Relatively speaking, Thursday wasn’t such a bad day to walk around New York City to see art. The “cool” 90 degrees was bearable and with some strategic south-side-of-the-street-shade-walking, the worst of the heat could be avoided (“…walking on the sidewalk hotter than a match head…”). The No. 6 train uptown, with its working air conditioning, was downright comfortable, if a bit aromatic. I began my day heading uptown to the Whitney.
Starting at the top floor, I finally caught the “Collecting Biennials” show that I had missed during the Biennial proper and am glad I did. It mostly felt pretty familiar, with staples such as Hopper’s “Early Sunday Morning” and Duane Hanson’s “Woman with Dog”, but many such as Peter Blume’s surreal “Man of Sorrows” were memorable and new to me.

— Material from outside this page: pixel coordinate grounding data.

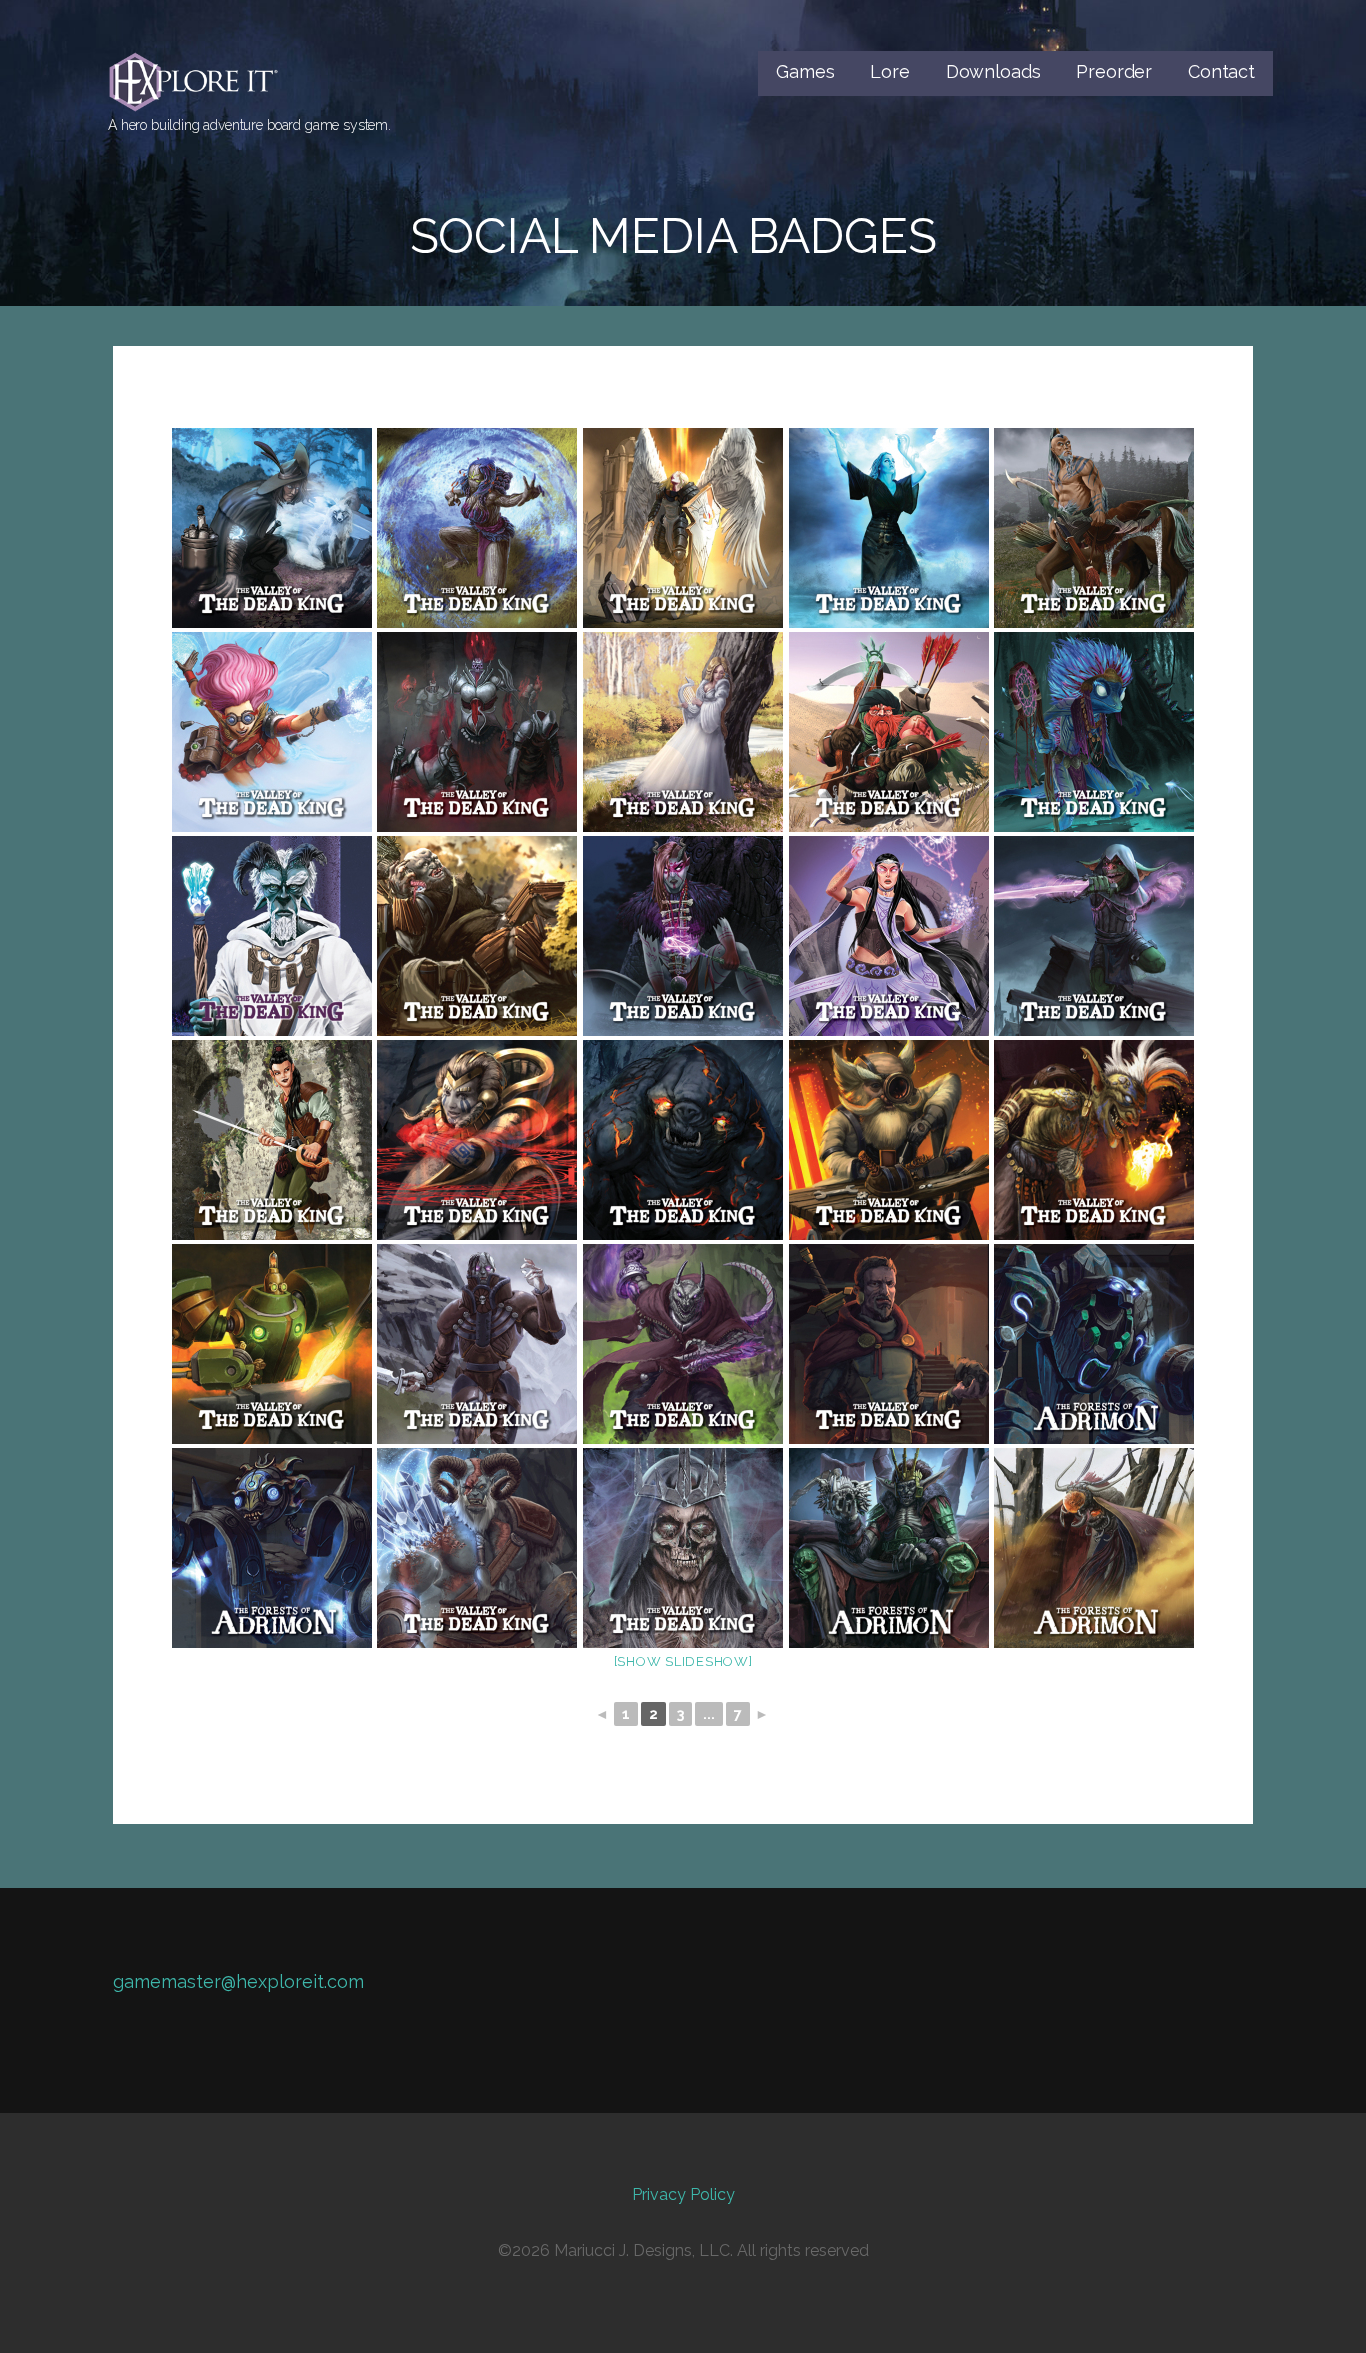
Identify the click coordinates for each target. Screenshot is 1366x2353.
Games (805, 71)
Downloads (993, 71)
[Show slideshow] (683, 1661)
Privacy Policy (683, 2194)
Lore (889, 71)
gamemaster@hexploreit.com (238, 1981)
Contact (1221, 71)
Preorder (1114, 71)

The real reason I visited the Whitney, though, was for the Charles Burchfield exhibition. (Note that if you visit, the show proceeds clockwise — start to your left as you exit the stairs — which is the reverse of many shows at the Whitney). It’s a diverse show, with beautifully composed high contrast landscapes alternating with somewhat chaotic, vibrating images in which it seems the artist was attuned to waves of energy from the objects in his scene. I liked the more graphic (and less chaotic) pieces best and a few of the paintings that dealt with atmosphere and seasons were sensational. Burchfield is often grouped into the same set of American modernists as one of my favorite painters, Oscar Bluemner, and so I went to this exhibition with comparisons in mind. Although there are some formal similarities in the occasional use of stark trees and repeated patterns in abstracted architectural elements, to my eye the Bluemner paintings are so much more exciting. Hopefully, once the Whitney expands into a second space in Chelsea there will be enough room to show more of both artist’s work at the same time and on a more regular basis.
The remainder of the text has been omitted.